His large feet shush across the carpet toward my bed in the dim rainy day light. I can hear his hesitancy as he approaches and know he must be wondering if I’m awake, or even alive. I’m tangled in and out of covers and sheets after another restless night. It must be time for him to leave for school and he’s come to check on me since I’m not downstairs. For a second I wonder if he thinks I’ve forgotten carpool duty on my one day off.
“Morning, Doog,” I mumble to him before he turns around to leave, trying to sound more awake than I am.
“G’ morning, Mom,” he responds in a voice with a Friday lilt. I can sense that he has drawn closer to the edge of the bed and is standing there, most likely trying to decide just how he might give me a hug. But I’m not perched on my usual edge. Instead, I am sprawled across the middle and not quite reachable for a 15-year-old who more and more seems to find the business of hugging awkward. I find myself wanting to erase his discomfort.
“Are you ready for school? Do you have all your things together?” I ask even though I asked last night before bed, and even earlier after his homework was complete.
“Yes. I’m ready.”
“Do well on your tests today, okay?”
“‘Kay. And I just wanted to remind you that I won’t be there to pick up after school ’cause I’m going with W,” he tells me, already headed out of the room.
“It’s not my day, Doog. Don’t forget your book for English so you can read today,” I add unnecessarily, as that, too had been discussed last night.
“I won’t, Mom.”
I hear the weight of his still growing body on the stairs as he heads down, and a few muffled words with his father as he clicks the lock on the front door to leave, his backpack banging against its frame. It’s 7am and his car pool is most likely waiting outside. “Bye, Mom,” he calls.
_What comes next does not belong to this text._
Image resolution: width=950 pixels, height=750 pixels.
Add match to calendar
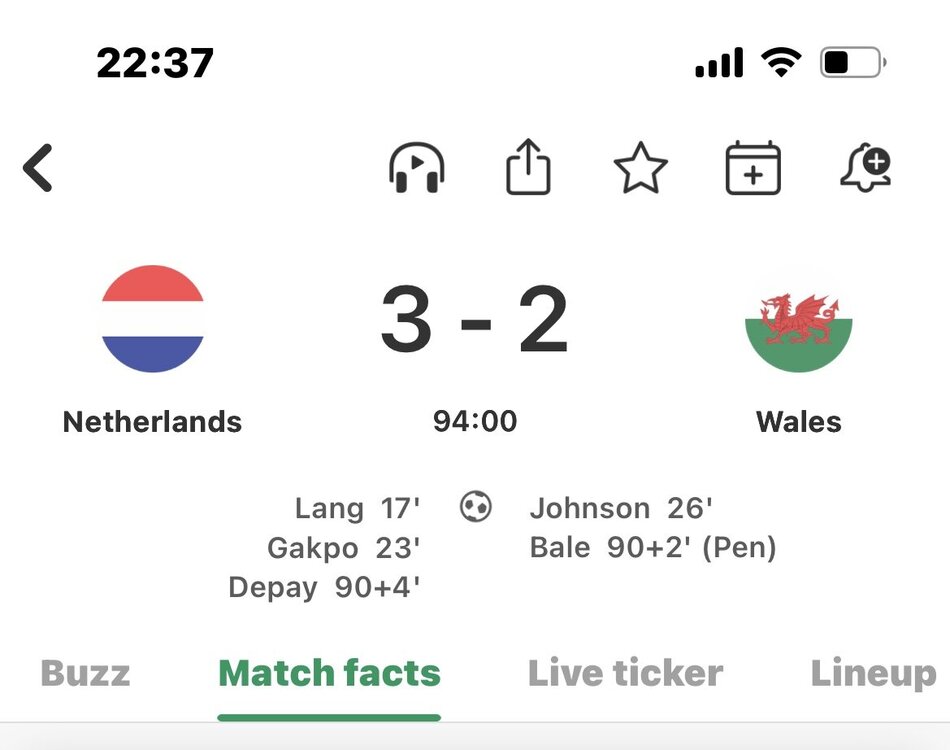(x=753, y=168)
“Bye, Doog,” I say, never quite loud enough.
“See you later, too,” I finish.
I wait to hear the car pull away before I drag myself from bed and shuffle down stairs to take care of the animals.
It only takes a second to notice that he has left the book I reminded him about. It’s on the floor right where he drops his backpack each day.
I sigh and am glad that I have resisted learning how to text message. What good would it do to remind him of what he’s forgotten unless I plan to drive the book to him? It would just remind him that he just can’t seem to get the details of school right. Besides, when it’s time for him to need his book, he’ll remember that I reminded him, and that yet again, he has forgotten. He hates it. But he also seems fairly incapable of fixing the problem.
I head into the kitchen and tell the MoH. Annoyed, he tells me it isn’t too late to call the RT to let him know he can’t go to his friend’s after school. I make a mental note to not tattle on the RT unless it’s important, because it doesn’t solve the problem. It just sends the MoH off to work on a Friday morning with a less than buoyant attitude about his son. It all feels a bit Ward and June-ish to me.
It isn’t that important. What is important is that he takes the time to say good morning to me before he leaves for school on a Friday.
I’m left wondering when the last time was that I told him I loved him. I pick up his forgotten book and place it near his calculator which he has also not taken to school today.